With the establishment of railroad lines and horsecar routes, transportation began to influence the geography of social and economic classes. Middle and working class residents lived closer to the city center in neighborhoods with horsecar service, while the upper and upper-middle class residents had the financial means to live farther out in in the newly developed railroad suburbs.2°
Establishment of the Electric Streetcar
While the establishment of horsecar service initiated settlement outside the city center, the introduction of the electric streetcar ushered in an unprecedented rate of suburbanization. The first electric streetcar, or trolley system, was introduced in Richmond, Virginia, in 1887 by Frank J. Sprague. The speed of the electric streetcar transformed a thirty-minute walk into a ten-minute ride. The system was quickly adopted nationwide with 5,783 miles of streetcar track by 1890, rapidly increasing to 34,404 miles of track across the country by 1907. In older cities like Boston, the electric streetcar replaced the horsecar system allowing the transportation lines to extend further out making more land available for residential development. Growth generally first occurred in the outlying rural villages interconnected by streetcar lines and then along the new residential corridors established by the streetcar routes.21
By offering a low flat fare and free transfers, the streetcar altered the socioeconomic make-up of suburban settlement. The affordability of this new form of transportation attracted a wide range of individuals from the working class to the upper-middle class, with the largest population of settlers in streetcar suburbs falling within the middle-class. The low fare of the streetcars encouraged households to move to the suburban periphery where land and new housing cost less.22 Unlike railroad suburbs that formed around rail stations, streetcar suburbs formed continuous corridors of development due to their higher frequency of stops within shorter intervals. In most cities, the development of real estate strongly followed the establishment of streetcar lines. When purchasing land along new routes, developers generally platted rectilinear subdivisions of small lots where dwellings were no more than a five- or ten-minute walk to the streetcar line. Multiple story apartment buildings and commercial interests such as grocery stores, drug stores, and bakeries, tended to cluster at the intersection of streetcar lines or along the more heavily traveled routes.23
In Dorchester, this trend is illustrated with the clusters of brick apartment buildings developed on Columbia Road near the streetcar line during the turn of the twentieth century when streetcars were the
primary mode of transportation. The 1899 Boston Elevated Railway System Map depicts a surface line that provided access to Columbia Road with stops at Dudley Street and Geneva Road. The line ran along Bowdoin Street just east of Columbia Road, whose widening and expansion began circa 1897. The intersections at Geneva Road and Columbia Road and Dudley Street and Columbia Road became important transportation hubs, while adjacent land became prime for the development of apartment buildings.
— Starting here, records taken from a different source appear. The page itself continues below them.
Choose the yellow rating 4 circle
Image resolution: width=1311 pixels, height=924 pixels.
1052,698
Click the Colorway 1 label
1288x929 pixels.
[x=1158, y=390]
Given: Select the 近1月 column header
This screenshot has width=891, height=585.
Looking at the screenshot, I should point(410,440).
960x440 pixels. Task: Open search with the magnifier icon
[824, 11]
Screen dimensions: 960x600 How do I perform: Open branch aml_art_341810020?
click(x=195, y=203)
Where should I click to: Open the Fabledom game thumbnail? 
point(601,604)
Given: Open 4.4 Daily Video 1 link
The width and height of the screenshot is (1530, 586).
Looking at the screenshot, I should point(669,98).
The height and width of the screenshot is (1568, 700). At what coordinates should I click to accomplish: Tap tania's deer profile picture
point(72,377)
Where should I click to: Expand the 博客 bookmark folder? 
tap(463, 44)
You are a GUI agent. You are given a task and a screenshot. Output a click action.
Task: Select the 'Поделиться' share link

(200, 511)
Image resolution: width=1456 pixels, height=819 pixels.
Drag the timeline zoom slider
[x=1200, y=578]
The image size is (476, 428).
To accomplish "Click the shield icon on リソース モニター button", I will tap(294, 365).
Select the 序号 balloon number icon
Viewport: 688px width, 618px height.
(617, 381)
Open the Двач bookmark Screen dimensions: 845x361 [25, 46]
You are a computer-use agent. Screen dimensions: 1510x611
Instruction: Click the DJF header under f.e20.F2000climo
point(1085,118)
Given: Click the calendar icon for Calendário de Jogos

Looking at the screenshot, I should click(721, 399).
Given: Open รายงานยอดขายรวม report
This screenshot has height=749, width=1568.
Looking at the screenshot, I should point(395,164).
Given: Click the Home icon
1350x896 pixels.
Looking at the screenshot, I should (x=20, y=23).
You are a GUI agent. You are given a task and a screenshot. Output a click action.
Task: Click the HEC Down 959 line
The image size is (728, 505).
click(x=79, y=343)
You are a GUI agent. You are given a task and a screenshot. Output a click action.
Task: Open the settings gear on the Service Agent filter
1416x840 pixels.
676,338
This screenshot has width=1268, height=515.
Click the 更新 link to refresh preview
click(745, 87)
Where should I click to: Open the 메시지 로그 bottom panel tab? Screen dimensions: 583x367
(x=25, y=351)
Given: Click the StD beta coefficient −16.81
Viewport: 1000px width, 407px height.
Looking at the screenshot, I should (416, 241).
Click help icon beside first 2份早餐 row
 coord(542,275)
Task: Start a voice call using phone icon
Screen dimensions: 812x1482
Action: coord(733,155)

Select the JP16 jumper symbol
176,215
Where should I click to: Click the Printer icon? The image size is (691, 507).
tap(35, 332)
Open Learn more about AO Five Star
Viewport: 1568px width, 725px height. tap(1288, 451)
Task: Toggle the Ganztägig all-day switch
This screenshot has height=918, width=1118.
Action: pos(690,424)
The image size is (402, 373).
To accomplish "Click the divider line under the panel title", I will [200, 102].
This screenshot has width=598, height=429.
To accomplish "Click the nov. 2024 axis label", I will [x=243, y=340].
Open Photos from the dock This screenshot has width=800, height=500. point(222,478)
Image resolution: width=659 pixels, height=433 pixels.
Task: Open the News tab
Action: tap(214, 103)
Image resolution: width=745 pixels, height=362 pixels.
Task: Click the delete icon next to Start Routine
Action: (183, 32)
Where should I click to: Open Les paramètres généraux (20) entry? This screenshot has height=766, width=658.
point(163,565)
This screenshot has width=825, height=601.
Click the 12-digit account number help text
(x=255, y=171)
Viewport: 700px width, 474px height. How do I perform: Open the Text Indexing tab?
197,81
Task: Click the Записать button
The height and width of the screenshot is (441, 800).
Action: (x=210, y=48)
Columbia Road Improvement Project
During the 1870s and 1880s, many industrialized cities such as Boston began to invest in parks, parkways, and boulevards. Following the precedent set in New York City with the establishment of Central Park in 1858, many cities funded green space initiatives with the goal of improving the quality of life for urban dwellers through open space, natural scenery, and outdoor recreation. In cities such as Boston, Buffalo, Brooklyn, and Louisville, parkways and boulevards were established to connect the parks with the city centers. These parkways and boulevards were extensions of park carriage roads and characterized as wide, tree-lined roadways that often ran alongside streams and brooks. They became increasingly desirable corridors for the development of neighborhoods and suburban estates for the upper and upper-middle classes.24
In 1875, the city of Boston authorized a park system comprised of municipal and metropolitan segments. The park system, known as the Emerald Necklace, was originally conceived as “a common ground stretching from the heart of the city to the more rural scenery of the suburbs.”25 Frederick Law Olmstead designed and oversaw its construction, which began in 1879. Implementation of the design faced many obstacles and required a great deal of labor, money, and land. The system, once completed, provided “an environment of charming scenery and healthful resort for the pleasure and benefit of both urban and suburban populations of Boston and its municipalities.”26
Franklin Park, once known as West Roxbury Park due to its location in Roxbury and Jamaica Plain, was the last and largest component of Olmstead’s Emerald Necklace. The park consists of 527 acres with six miles of roads and fifteen miles of pedestrian and bridal paths. The area currently features a zoo, the Long Crouch Woods, athletic areas, a playhouse, picnic areas, and Schoolmaster Hill. Franklin Park also features the William J. Devine Golf Course designed by Donald Ross (1872-1948), which remains the second oldest public course in the United States. In 1879, park commissioners looked to secure present-day Franklin Park for the municipal system. A report released by the commission stated:
[Franklin Park] would rank as the chief park of the city by reason of its extent, its fine landscape and scenery, its superb views and its central situation; it possesses every element of genuine park scenery within its limits, admirably disposed of in their relation to each other; broad, open copses, picturesque glens, covered with tangled undergrowth, and an ample supply of water from springs and brooks for ornamental use.27
Franklin Park, completed in 1885, became the jewel of Boston’s twelve-mile chain of parks and boulevards and was referred to by the Boston Globe as “the great rural rendezvous of the municipal system.“28
Columbia Road, beginning as a narrow and modest country road, was widened and expanded in September 1897 to serve as a major thoroughfare connecting the series of parks in Olmstead’s Emerald Necklace. The Board of Street Commissioners approved widening the road, which originated opposite Franklin Park on Blue Hill Avenue and extended to Boston Street, to 110 feet. Following construction, the extended Columbia Road known as Columbia Street before its expansion, would connect Franklin and Marine parks. The Boston Globe reported on the project days before work began, stating that the new Columbia Road would “complete the magnificent chain of parkways which now (sic) encircles the city […] it will be a magnificent boulevard, and over the greater portion of it the electric cars will run.” 29 Another article in the Boston Globe noted, “This improvement will prove a notable one, from the fact the street is used as much as any in Dorchester, and is now destined to be one of the prominent thoroughfares in this part of the city.”3° The work on Columbia Road was the largest and most expensive undertaking in Dorchester up to that time with total land damages for takings associated with widening the street alone exceeding $500,000.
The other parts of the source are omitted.